### What you need to do:
Please print each entry below exactly as it stands, but without any pictures.

Dataset records below:

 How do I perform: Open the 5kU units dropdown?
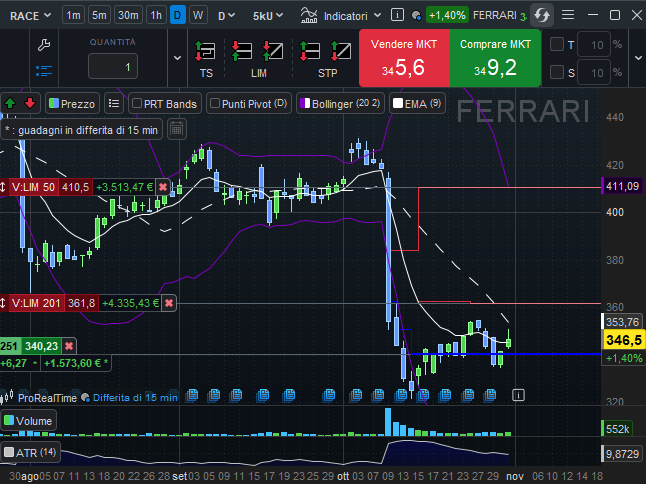click(x=267, y=16)
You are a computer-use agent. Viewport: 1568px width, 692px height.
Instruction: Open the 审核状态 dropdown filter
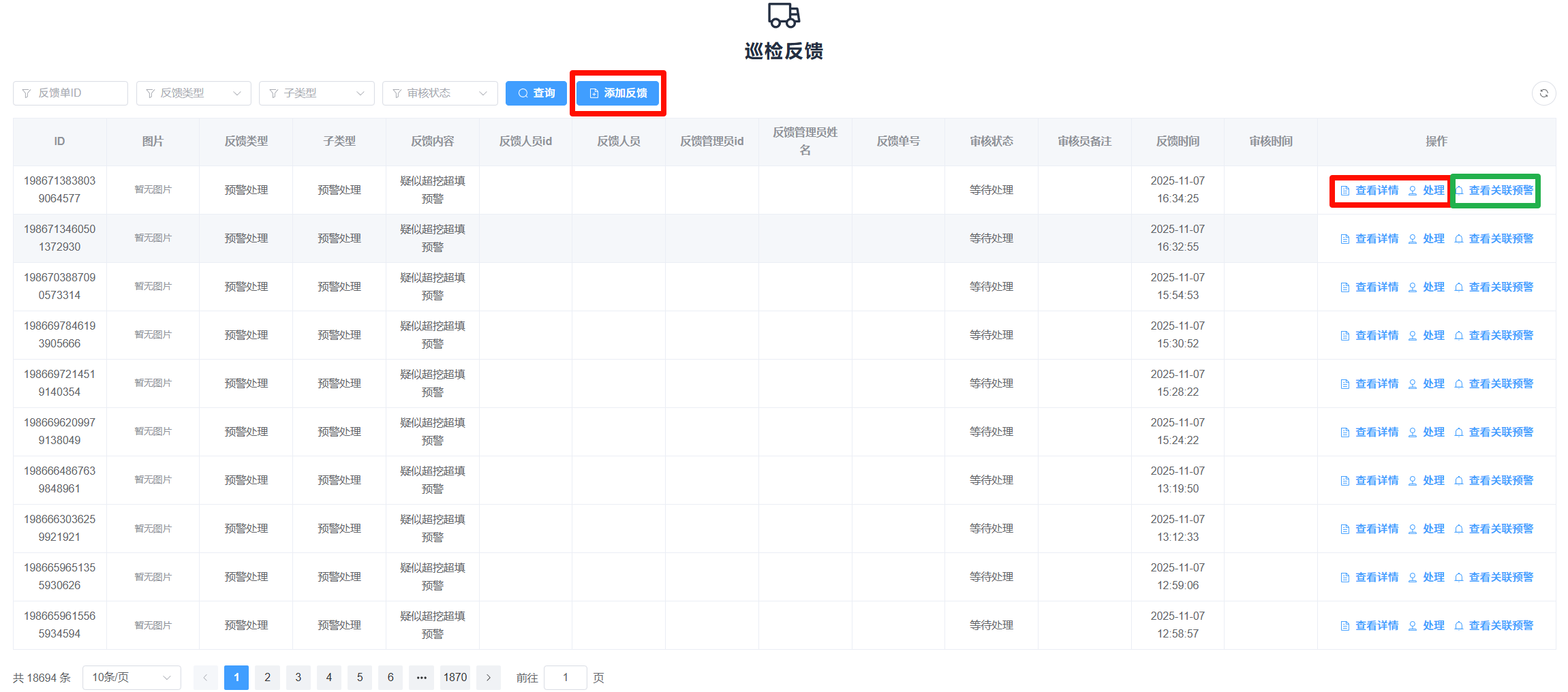point(440,93)
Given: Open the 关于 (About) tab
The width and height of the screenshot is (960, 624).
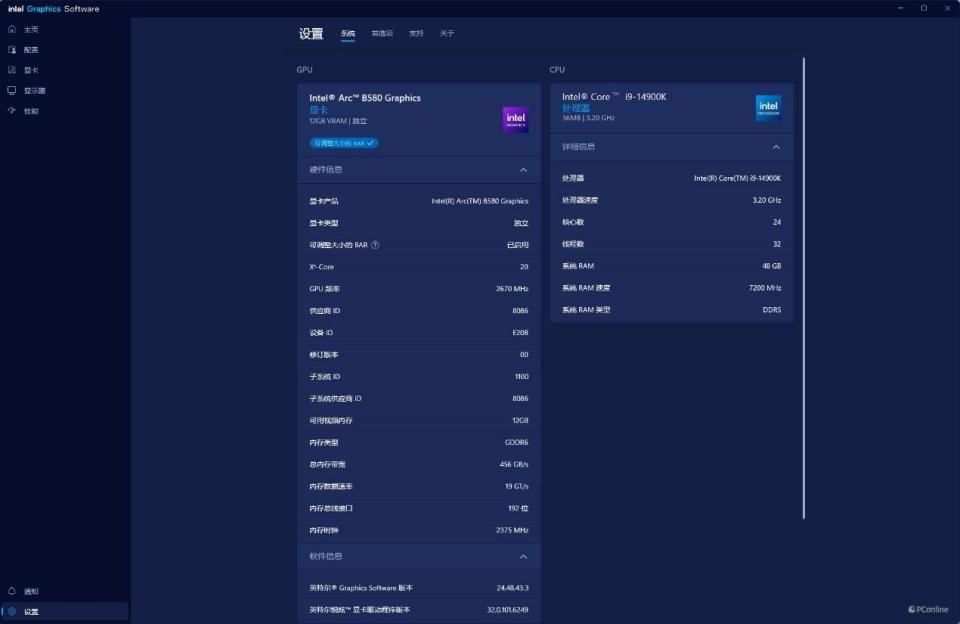Looking at the screenshot, I should pos(446,33).
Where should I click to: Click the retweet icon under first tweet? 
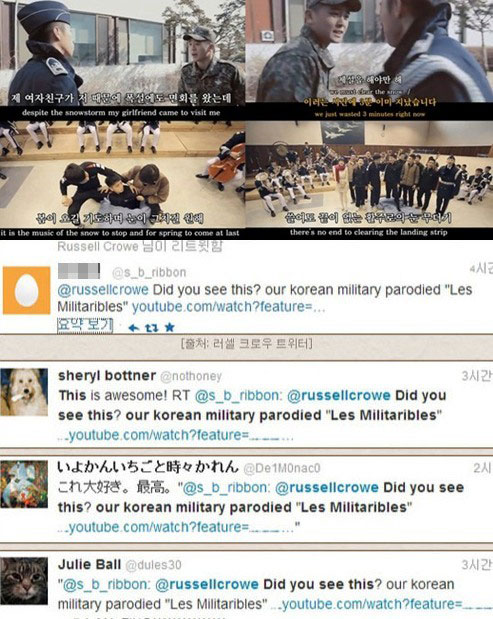(152, 328)
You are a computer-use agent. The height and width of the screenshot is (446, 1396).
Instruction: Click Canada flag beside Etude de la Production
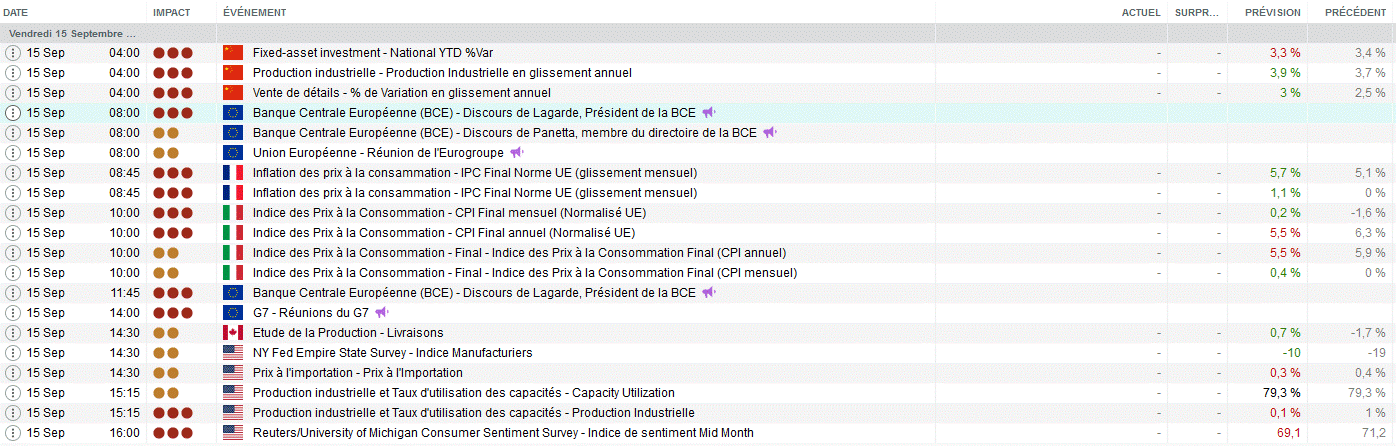pos(233,332)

End of Dataset records.

### Task solution:
 How do I perform: Open the 5kU units dropdown?
click(x=267, y=16)
You are a computer-use agent. Viewport: 1568px width, 692px height.
Instruction: Open the 审核状态 dropdown filter
point(440,93)
Given: Open the 关于 (About) tab
The width and height of the screenshot is (960, 624).
Looking at the screenshot, I should pos(446,33).
Where should I click to: Click the retweet icon under first tweet? 
(152, 328)
You are a computer-use agent. The height and width of the screenshot is (446, 1396).
Instruction: Click Canada flag beside Etude de la Production
pos(233,332)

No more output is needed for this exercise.